Back to Technology

API Development Series Part 12: Monitoring & Analytics

January 31, 2026 Wasil Zafar 40 min read

Master API monitoring and analytics including CloudWatch, Azure Monitor, GCP Logging, OpenTelemetry, distributed tracing, custom metrics, SLIs/SLOs, and API analytics dashboards.

Table of Contents

  1. API Observability
  2. Cloud Monitoring Tools
  3. OpenTelemetry
  4. Distributed Tracing
  5. SLIs & SLOs
  6. API Analytics Dashboards
Series Navigation: This is Part 12 of the 17-part API Development Series.
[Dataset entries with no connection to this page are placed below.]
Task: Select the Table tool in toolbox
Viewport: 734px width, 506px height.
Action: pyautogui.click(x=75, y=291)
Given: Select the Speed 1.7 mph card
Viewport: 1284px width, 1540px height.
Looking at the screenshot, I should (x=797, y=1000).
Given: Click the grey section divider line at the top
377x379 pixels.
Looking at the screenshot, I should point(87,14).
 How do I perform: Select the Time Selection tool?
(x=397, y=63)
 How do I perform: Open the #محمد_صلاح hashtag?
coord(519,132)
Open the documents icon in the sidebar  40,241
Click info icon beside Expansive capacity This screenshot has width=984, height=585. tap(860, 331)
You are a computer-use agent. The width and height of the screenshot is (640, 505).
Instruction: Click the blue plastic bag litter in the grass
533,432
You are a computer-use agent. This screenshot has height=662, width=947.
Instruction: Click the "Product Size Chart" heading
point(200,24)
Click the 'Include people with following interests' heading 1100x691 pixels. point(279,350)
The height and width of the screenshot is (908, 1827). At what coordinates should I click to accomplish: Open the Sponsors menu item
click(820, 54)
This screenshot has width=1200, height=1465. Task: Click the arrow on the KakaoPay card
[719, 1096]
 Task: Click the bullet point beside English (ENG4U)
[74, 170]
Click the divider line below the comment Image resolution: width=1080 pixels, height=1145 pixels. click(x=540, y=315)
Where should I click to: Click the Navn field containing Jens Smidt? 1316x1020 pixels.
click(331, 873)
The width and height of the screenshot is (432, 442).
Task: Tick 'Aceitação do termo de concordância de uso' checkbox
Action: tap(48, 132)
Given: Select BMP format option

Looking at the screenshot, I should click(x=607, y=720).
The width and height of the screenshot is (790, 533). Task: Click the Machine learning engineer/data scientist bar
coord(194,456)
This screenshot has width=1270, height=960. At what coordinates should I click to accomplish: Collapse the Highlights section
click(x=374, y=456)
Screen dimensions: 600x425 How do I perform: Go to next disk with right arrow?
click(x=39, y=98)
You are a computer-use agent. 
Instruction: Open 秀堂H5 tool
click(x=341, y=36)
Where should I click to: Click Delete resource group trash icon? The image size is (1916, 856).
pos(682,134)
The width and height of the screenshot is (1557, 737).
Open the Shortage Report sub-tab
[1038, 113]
Review Part 11: Versioning & Governance first.

API Observability

The Three Pillars of Observability

Observability enables you to understand your API's internal state by examining its external outputs.

Observability Pillars

Fundamentals
Pillar Purpose Tools
Logs Discrete events with context ELK Stack, CloudWatch, Loki
Metrics Numeric measurements over time Prometheus, CloudWatch, Datadog
Traces Request flow across services Jaeger, Zipkin, X-Ray, Tempo
// Structured logging middleware
const winston = require('winston');
const { v4: uuidv4 } = require('uuid');

const logger = winston.createLogger({
  format: winston.format.combine(
    winston.format.timestamp(),
    winston.format.json()
  ),
  transports: [new winston.transports.Console()]
});

const loggingMiddleware = (req, res, next) => {
  req.requestId = req.get('X-Request-Id') || uuidv4();
  const startTime = Date.now();
  
  // Log request
  logger.info('Request received', {
    requestId: req.requestId,
    method: req.method,
    path: req.path,
    query: req.query,
    userAgent: req.get('User-Agent'),
    clientIp: req.ip
  });
  
  // Log response
  res.on('finish', () => {
    const duration = Date.now() - startTime;
    logger.info('Response sent', {
      requestId: req.requestId,
      statusCode: res.statusCode,
      duration,
      contentLength: res.get('Content-Length')
    });
  });
  
  next();
};

module.exports = { logger, loggingMiddleware };

Cloud Monitoring Tools

AWS CloudWatch

// AWS CloudWatch custom metrics
const AWS = require('aws-sdk');
const cloudwatch = new AWS.CloudWatch();

async function publishApiMetrics(metrics) {
  const params = {
    Namespace: 'TaskAPI',
    MetricData: [
      {
        MetricName: 'RequestCount',
        Dimensions: [
          { Name: 'Endpoint', Value: metrics.endpoint },
          { Name: 'Method', Value: metrics.method }
        ],
        Value: 1,
        Unit: 'Count'
      },
      {
        MetricName: 'Latency',
        Dimensions: [
          { Name: 'Endpoint', Value: metrics.endpoint }
        ],
        Value: metrics.duration,
        Unit: 'Milliseconds'
      },
      {
        MetricName: 'ErrorCount',
        Dimensions: [
          { Name: 'StatusCode', Value: String(metrics.statusCode) }
        ],
        Value: metrics.statusCode >= 400 ? 1 : 0,
        Unit: 'Count'
      }
    ]
  };
  
  await cloudwatch.putMetricData(params).promise();
}

OpenTelemetry

OpenTelemetry Setup

OpenTelemetry is the vendor-neutral standard for observability instrumentation.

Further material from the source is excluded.